The Congress for the New Urbanism is holding its annual conference in Denver June 10-14, complete with bus tours of our most well-known new-urbanist enclaves. But how do you judge walkable, neighborhood-based developments? Is it by the diversity (or lack thereof) of their residents, the number of parks nearby, their stumbling distance to a local watering hole? Over the next few days, we'll explore and judge -- oh yes, judge -- six of these developments and find out which is the most urban of the new urban.

On a sunny summer morning, with the sun glinting off the nearby cornfields and recent rains having turned the parks a deep emerald green, Prospect looks too good to be true. But this is the reality of not-so-new urbanism.

Prospect, which is just down Main Street in Longmont, turned an eighty-acre tree farm into Colorado's first new urbanism community, winner of the Governor's Smart Growth Award in 1996. Developer Kiki Wallace hired Duany Plater-Zyberk (DPZ), the planners of Seaside, Florida, and Kentlands, Maryland, to make real his vision for his family's farm, and the results today are stunning.

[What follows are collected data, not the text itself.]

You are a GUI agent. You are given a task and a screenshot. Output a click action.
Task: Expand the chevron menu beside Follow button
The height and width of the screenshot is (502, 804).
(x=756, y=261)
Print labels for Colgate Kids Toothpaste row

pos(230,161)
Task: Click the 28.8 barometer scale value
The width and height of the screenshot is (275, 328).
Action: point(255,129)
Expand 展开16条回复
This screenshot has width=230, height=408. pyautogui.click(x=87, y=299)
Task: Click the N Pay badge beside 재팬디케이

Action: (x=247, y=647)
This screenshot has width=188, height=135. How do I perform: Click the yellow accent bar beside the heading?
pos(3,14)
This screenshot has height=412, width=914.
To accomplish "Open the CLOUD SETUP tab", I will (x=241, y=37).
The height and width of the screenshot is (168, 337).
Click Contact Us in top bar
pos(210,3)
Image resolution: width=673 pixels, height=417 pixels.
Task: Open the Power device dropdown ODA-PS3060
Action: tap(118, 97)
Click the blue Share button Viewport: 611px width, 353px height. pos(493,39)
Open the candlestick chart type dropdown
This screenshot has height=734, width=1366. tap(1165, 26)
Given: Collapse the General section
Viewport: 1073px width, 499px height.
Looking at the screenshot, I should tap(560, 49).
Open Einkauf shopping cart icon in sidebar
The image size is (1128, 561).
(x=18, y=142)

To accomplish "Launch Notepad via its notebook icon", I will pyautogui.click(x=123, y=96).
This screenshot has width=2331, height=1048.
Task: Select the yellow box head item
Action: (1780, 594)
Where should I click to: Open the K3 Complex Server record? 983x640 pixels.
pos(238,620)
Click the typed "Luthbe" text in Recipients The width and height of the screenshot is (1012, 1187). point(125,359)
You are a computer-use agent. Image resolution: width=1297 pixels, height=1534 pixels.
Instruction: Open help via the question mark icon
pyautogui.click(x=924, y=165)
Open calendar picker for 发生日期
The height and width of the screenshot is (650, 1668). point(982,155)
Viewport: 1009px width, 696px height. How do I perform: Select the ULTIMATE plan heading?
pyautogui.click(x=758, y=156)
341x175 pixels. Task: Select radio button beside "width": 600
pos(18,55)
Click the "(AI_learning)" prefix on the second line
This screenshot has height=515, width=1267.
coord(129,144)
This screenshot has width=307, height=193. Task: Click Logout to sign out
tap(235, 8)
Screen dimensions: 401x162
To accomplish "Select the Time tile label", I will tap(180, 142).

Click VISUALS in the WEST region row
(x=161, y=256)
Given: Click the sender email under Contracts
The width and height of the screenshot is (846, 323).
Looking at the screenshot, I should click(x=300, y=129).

The architecture ranges from modern to Southwestern to victorian to old mining shack; the landscaping is mature, and trees shade the narrow, winding streets.

But there is trouble in this paradise: The project, now in its fourth stage, is still short of the planned 585 units, and many of the retail spaces in the charming little downtown are empty. Still, the long-term prospects of Prospect look good. Very, very good.